**EXERCISE TASK A:**
Answer these questions using the passage on pointer encoding:
(i) Starting with which Windows versions does the method stop working?
(ii) In which variable is the encoded value stored?
(iii) Where is the process-wide cookie kept?

-- SUPPLIED TEXT start --

Unfortunately, this method is not going to work since Windows XP SP2 and Windows Server 2003 SP1, because the pointer to the filter function is stored in encoded form. Yes, if we look at the disassembly of SetUnhandledExceptionFilter function in Windows XP SP2, we can see that the pointer is passed to EncodePointer function, and the resulting encoded value is stored in BasepCurrentTopLevelFilter variable. Fortunately, after exploring the disassembly of ntdll!RtlEncodePointer function (kernel32!EncodePointer is forwarded to ntdll!RtlEncodePointer), it becomes clear that the encoding performed actually means XORing the pointer value with a process-wide cookie. Further examination reveals that the cookie is stored as part of _EPROCESS structure in kernel memory (_EPROCESS.Cookie), and therefore we can use our favourite kernel debugger (I like WinDbg with LiveKd) to display this value. For example:

> !process <pid> 0
> dt nt!_EPROCESS <address> Cookie

(<address> is the address of _EPROCESS structure, obtained from the output of !process command)

-- SUPPLIED TEXT end --
-- ENTRIES SHOWN start --

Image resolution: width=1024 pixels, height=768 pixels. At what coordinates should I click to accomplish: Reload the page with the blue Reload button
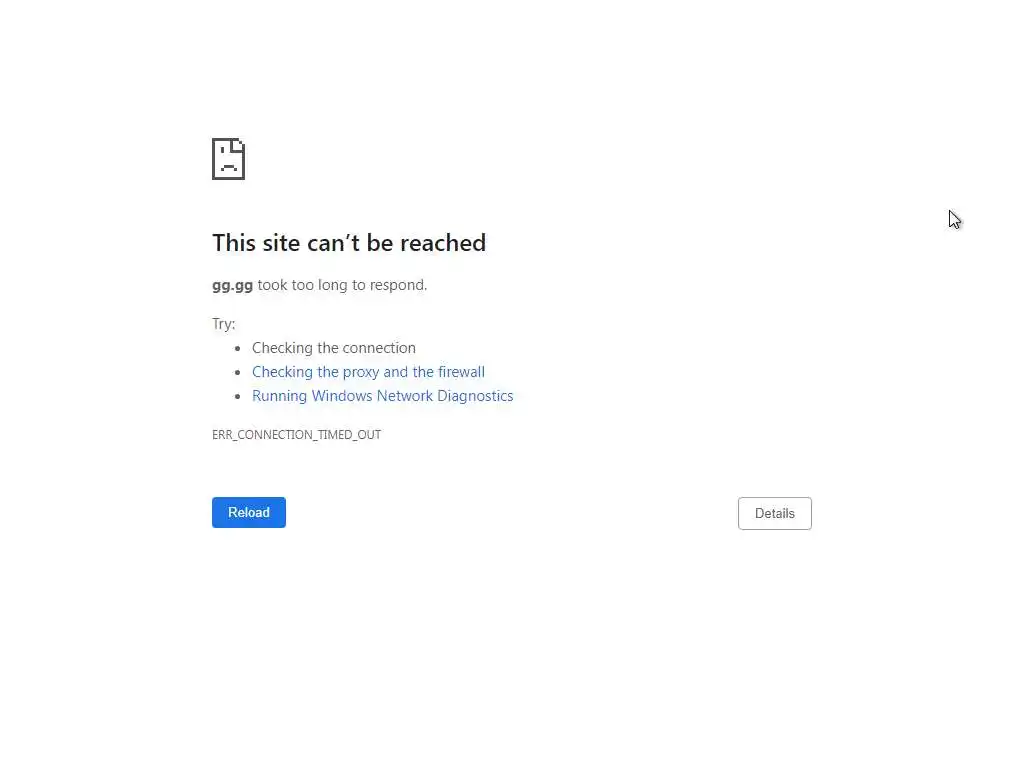click(249, 513)
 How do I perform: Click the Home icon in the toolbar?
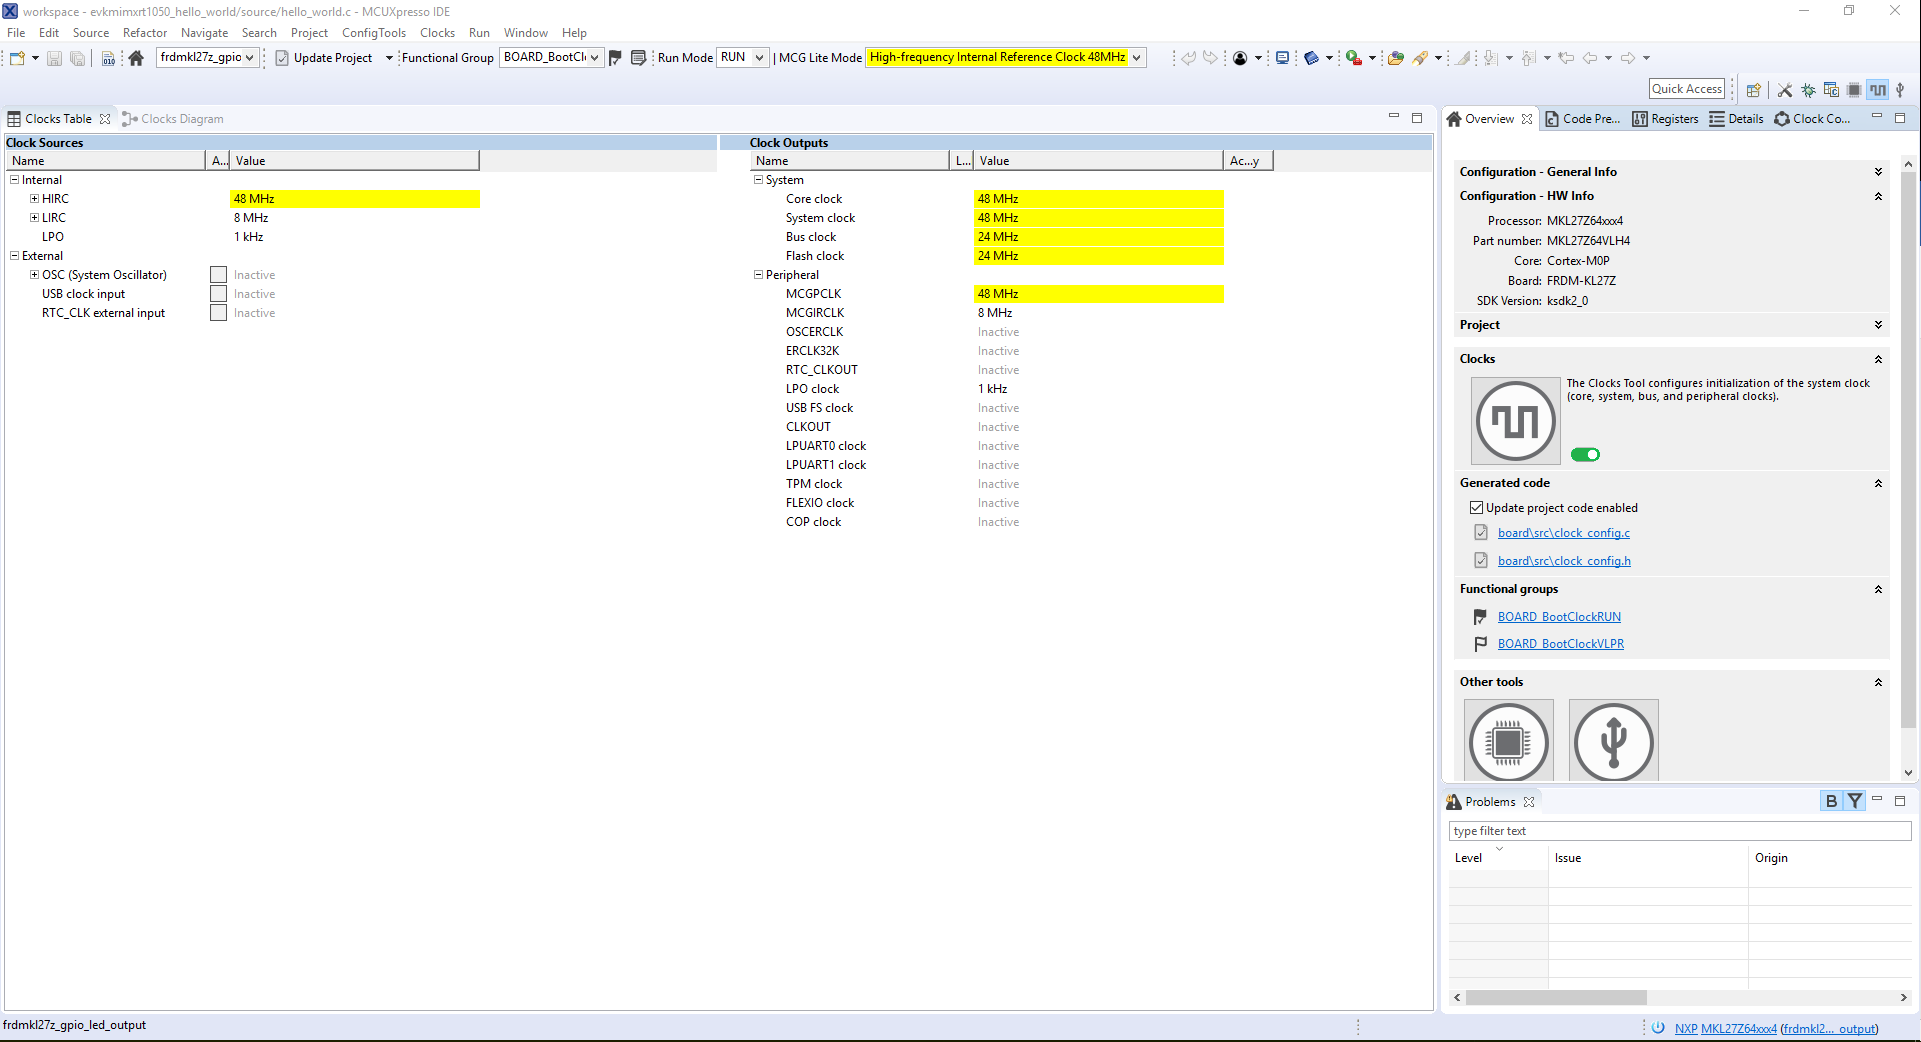pos(136,58)
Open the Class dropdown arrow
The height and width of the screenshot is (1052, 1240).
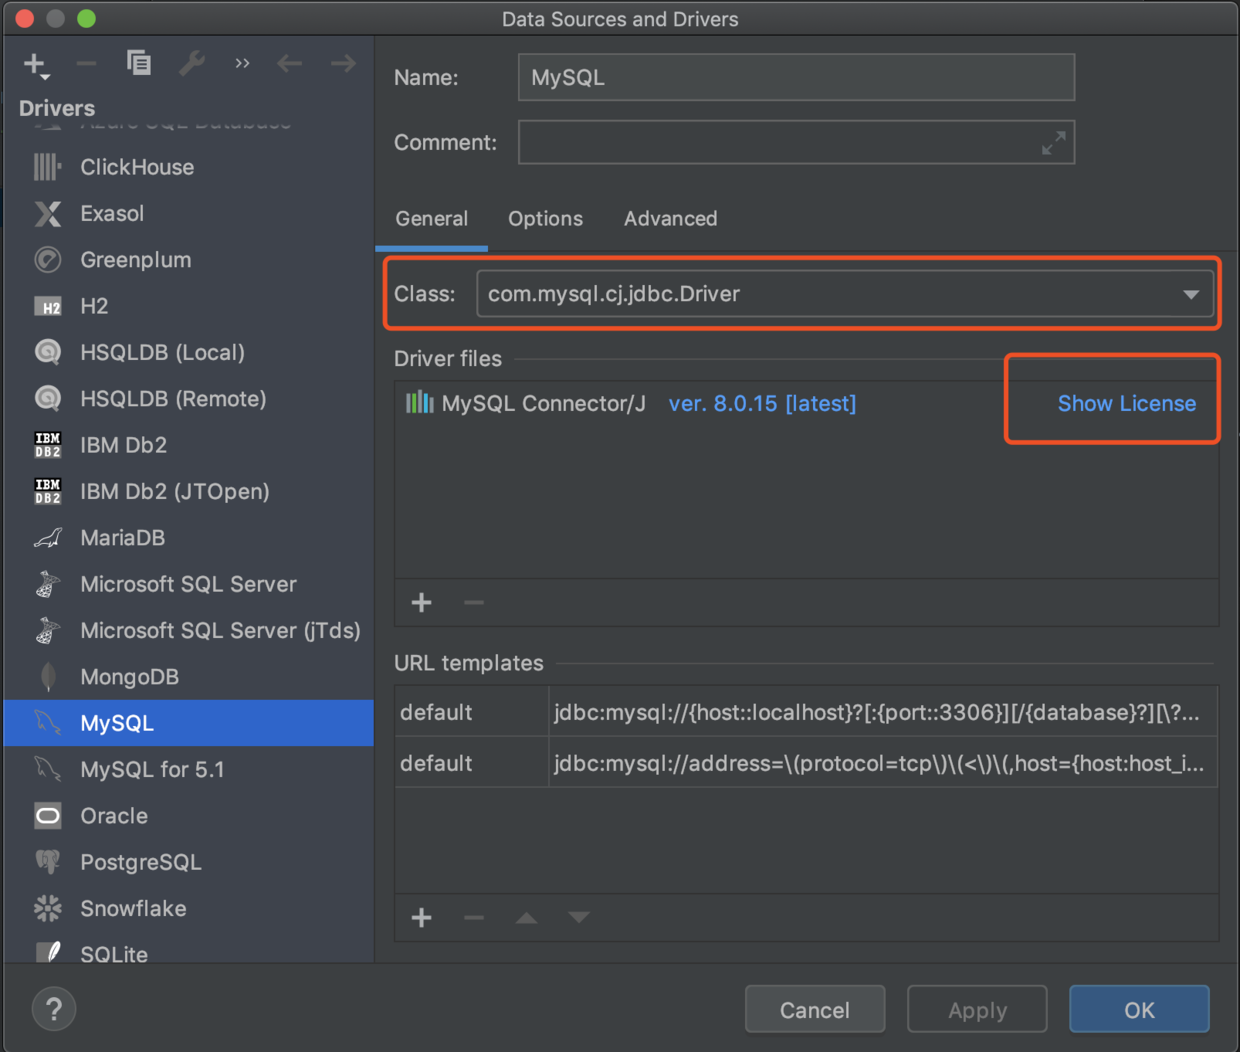(x=1190, y=294)
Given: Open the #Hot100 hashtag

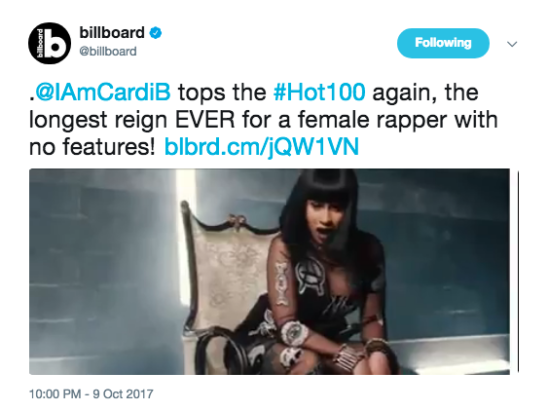Looking at the screenshot, I should tap(319, 92).
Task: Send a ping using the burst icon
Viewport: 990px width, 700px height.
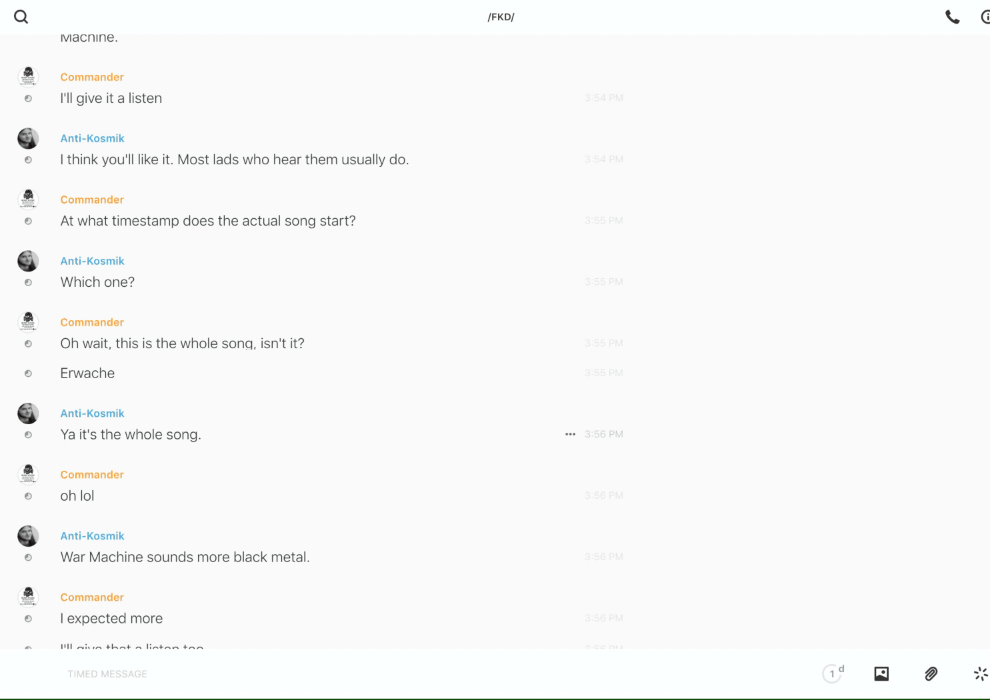Action: (980, 674)
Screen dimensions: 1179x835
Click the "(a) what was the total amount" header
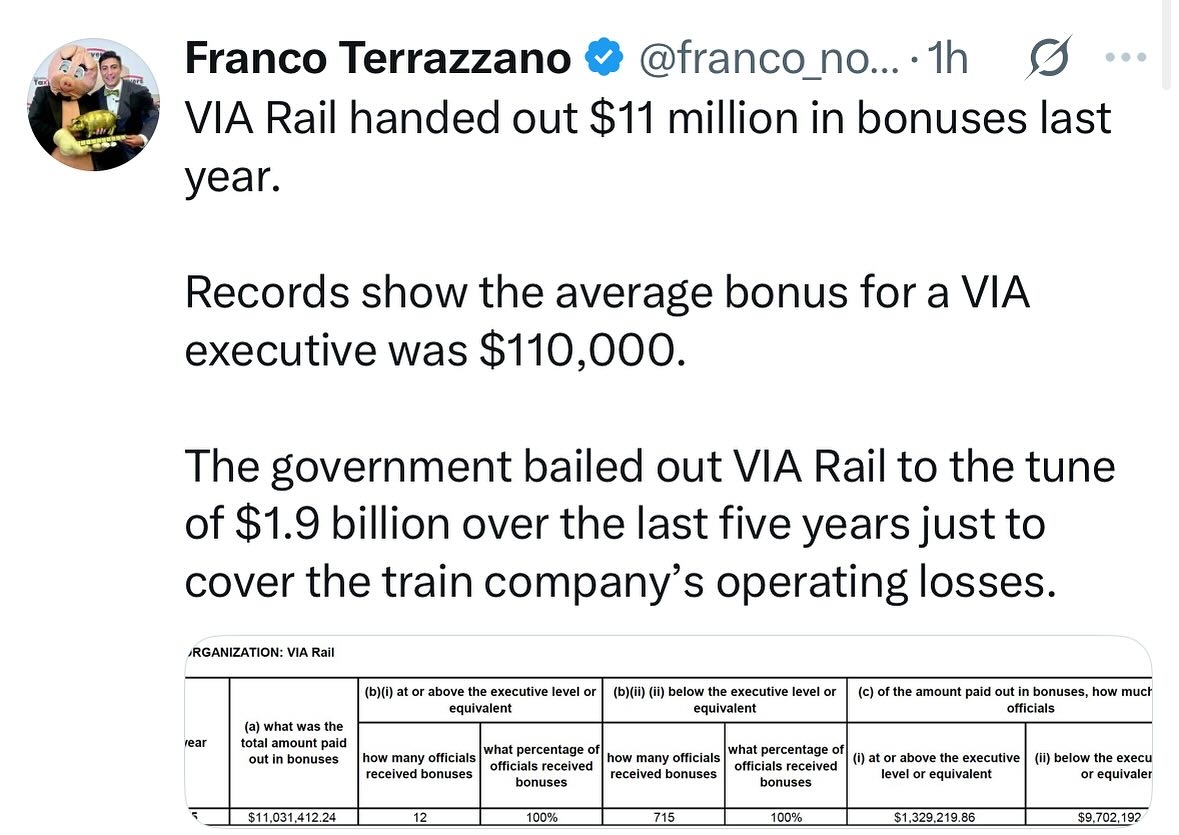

-- ENTRIES SHOWN end --

**EXERCISE TASK B:** Express the entries above as a Markdown table with two columns, Row and Line, giving each line a number and omitting blank lines. Leave the pictures out of your answer.

**FINAL RESULT A:**
(i) Windows XP SP2 and Windows Server 2003 SP1
(ii) BasepCurrentTopLevelFilter
(iii) In kernel memory, as part of the _EPROCESS structure (_EPROCESS.Cookie)

**FINAL RESULT B:**
| Row | Line |
|---|---|
| 1 | Image resolution: width=1024 pixels, height=768 pixels. At what coordinates should I click to accomplish: Reload the page with the blue Reload button |
| 2 | click(249, 513) |
| 3 |  How do I perform: Click the Home icon in the toolbar? |
| 4 | pos(136,58) |
| 5 | Open the Class dropdown arrow |
| 6 | The height and width of the screenshot is (1052, 1240). |
| 7 | (x=1190, y=294) |
| 8 | Given: Open the #Hot100 hashtag |
| 9 | Looking at the screenshot, I should tap(319, 92). |
| 10 | Task: Send a ping using the burst icon |
| 11 | Viewport: 990px width, 700px height. |
| 12 | Action: (980, 674) |
| 13 | Screen dimensions: 1179x835 |
| 14 | Click the "(a) what was the total amount" header |